Nova cepa do vírus causador da Covid-19 foi descoberta na África do Sul

Célula humana (em rosa) sendo infectada pelo novo coronavírus (em amarelo)
Legenda: Letra grega é pronunciada como "niu"
Foto: NIAID

A nova variante do coronavírus encontrada na África do Sul foi inicialmente chamada de Nu, a 13ª letra do alfabeto grego. O conjunto de símbolos tem sido adotado pela Organização Mundial da Saúde (OMS) para nomear as cepas do vírus que precisam de monitoramento.

Entretanto, na tarde desta sexta-feira (26), a OMS definiu que o nome da variante seria Ômicron, a 15ª letra do alfabeto grego.

O nome anterior foi apontado por especialistas internacionais devido à lógica do alfabeto grego, conforme o jornal O Globo.

Até o momento, a nova cepa tem 100 casos confirmados na África do Sul. Casos em viajantes já foram registrados na Bélgica, em Israel e Hong Kong.

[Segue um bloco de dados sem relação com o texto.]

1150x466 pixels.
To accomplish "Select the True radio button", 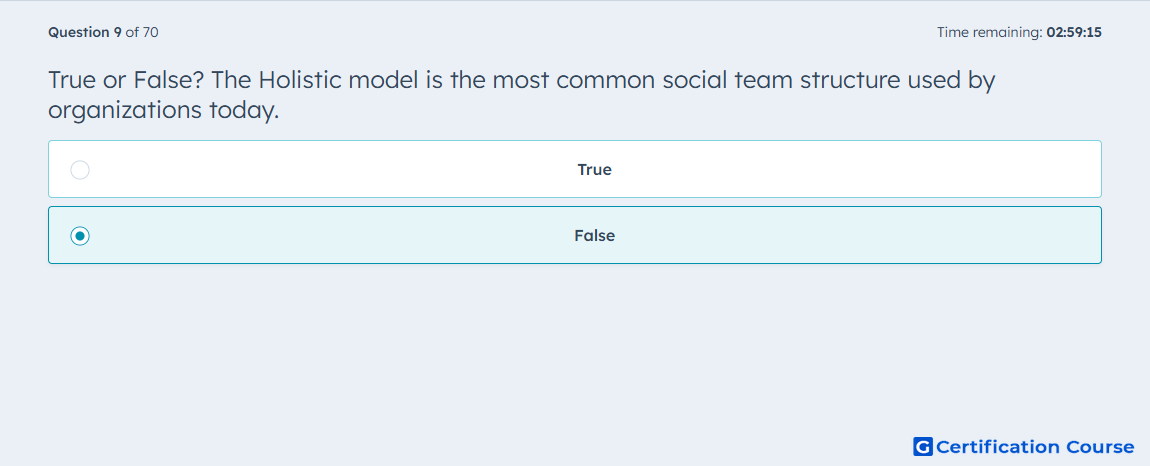I will [x=80, y=170].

A OMS já identificou quatro variantes "de preocupação", Alfa, Beta, Gama e Delta. Entre as variantes "de interesse", estão a Lambda, identificada no Peru no fim de 2020, e Mu, registrada na Colômbia em janeiro deste ano.

Restrições contra viajantes

Nesta sexta-feira (26), a Agência Nacional de Vigilância Sanitária (Anvisa) recomendou que o Brasil restringisse a entrada de viajantes e voos de seis países da África devido à nova variante.

Em nota técnica, a agência indicou que medidas mais rígidas fossem tomadas em relação aos países África do Sul, Botsuana, Eswatini, Lesoto, Namíbia e Zimbábue.

O texto também orienta que viajantes brasileiros e seus acompanhantes legais façam quarentena após desembarque no País caso tenham vindo ou passado pelos países africanos alvos da medida.

Exigência de vacinação

A Anvisa publicou também, nessa quinta-feira (25), notas técnicas orientando que o Brasil adote exigência de comprovante de vacinação completa para ingresso no País. O procedimento deve ser obrigatório para entrada por vias terrestres e aéreas.

De acordo com as recomendações da instituição, os viajantes devem concluir o esquema vacinal contra o coronavírus ao menos 14 dias antes de entrar em solo brasileiro.